William Cavendish was the eldest son of the Tenth Duke of Devonshire and therefore held the title of the Marquis of Hartington. Despite opposition from her mother, Kathleen Kennedy married William Cavendish in 1944. It was expected that, after the death of his father he would become Duke, and therefore Kathleen would become the Duchess of Devonshire. Four months after the marriage tragedy would strike when William was killed in action whilst with the Coldstream Guards. Another tragedy would strike a few years later when Kick was killed in airplane crash in France.
The subsequent events of the Kennedy family became known globally. Kathleen’s brother became the President of the United States of America. In 1945, John F Kennedy, known in the family as Jack, visited Europe. In his diary, he wrote about the Tenth Duke of Devonshire, who was his sister’s father-in-law. It would be very interesting to know how JFK might have reflected on his words in the 1960s when his family became so dominant in the USA. The words also present an interesting perception of Eastbourne. Compton Place was one of the properties own by the Duke of Devonshire.
June 29, 1945
Kathleen and I went down this afternoon to Eastbourne in southern England to Compton Place. Eastbourne is a small village and Compton Place is in the centre of it, though for its quietness it might be in the middle of a large forest. Its owner, the Duke of Devonshire, is an eighteenth century story book in his beliefs - if not in his appearance. He believes in the Divine Rights of Dukes, and in fairness, he is fully conscious of his obligations - most of which consist of furnishing the people of England with a statesman of mediocre ability but outstanding integrity. David Ormsby-Gore maintains that in providing the latter service the aristocracy, especially the country squires, really earn their sometimes extremely comfortable keep
Although the Duke is an anachronism with hardly the adaptability necessary to meet the changing tides of present day, he does have great integrity and lives simply with simple pleasures. He has a high sense of noblesse oblige, and it comes sincerely from him.
Prelude to Leadership – John F Kennedy
Jack Kennedy remained friends with the Cavendishs and when he visited England, he came to Edensor to Kathleen’s grave. This journey to Chatsworth was a few months before he was assassinated. A plaque on Kathleen’s grave, in Edensor churchyard commemorates the visit.
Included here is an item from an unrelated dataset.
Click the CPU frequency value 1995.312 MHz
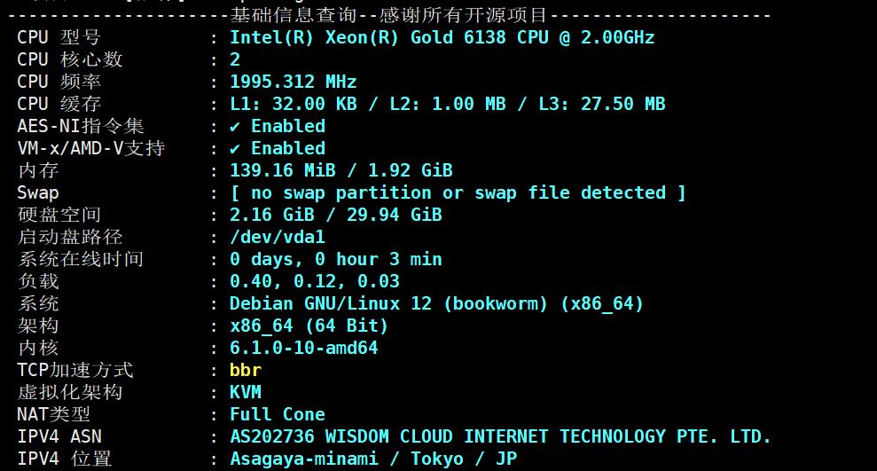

Let us take our leave of St Peter’s Church and cross the park to the main Chatsworth House. As we approach the bridge, with the house on the other side of the river, we can see, on the wooded hill behind the house, the Hunting Tower. It is situated above Stand Wood, and the tower is often called The Stand. Having set the scene, and before we go into the House and Gardens, we are going for a stiff climb up the hill. It is also time to turn the clock back to near to the period when the present house started its life. On our left after the bridge is another feature left from the early days of the house. Queen Mary’s Bower was once an island in one of the original lakes of the house.
We follow the signs to the farm and adventure playground, but we take the road to the right and, after a short distance, the path on our left which takes us up the hill. You might wonder why we want to start at the Hunting Tower? It’s one of the few parts that is unchanged from the original days of Chatsworth. The Hunting Tower on the top of the hill, overlooking the House, was completed in 1580. Bess of Hardwick, who was the main driving force behind the construction of Chatsworth, was fifty-three at the time. She would live until she was eighty-one. It would be in the year she died, that a young man just out of Oxford, would come to the Cavendish family to tutor her grandson.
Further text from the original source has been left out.